[Collected data entries]
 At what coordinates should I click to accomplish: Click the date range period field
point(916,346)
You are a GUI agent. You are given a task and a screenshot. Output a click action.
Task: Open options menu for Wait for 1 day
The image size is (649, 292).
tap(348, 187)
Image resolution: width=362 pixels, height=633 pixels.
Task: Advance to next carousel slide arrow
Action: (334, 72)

Work required: Lay out the records from the line containing "You are a GUI" through the end of the records as a Markdown table with the columns Row and Line. Number each line and leave out any blank lines.

Output for this task:
| Row | Line |
|---|---|
| 1 | You are a GUI agent. You are given a task and a screenshot. Output a click action. |
| 2 | Task: Open options menu for Wait for 1 day |
| 3 | The image size is (649, 292). |
| 4 | tap(348, 187) |
| 5 | Image resolution: width=362 pixels, height=633 pixels. |
| 6 | Task: Advance to next carousel slide arrow |
| 7 | Action: (334, 72) |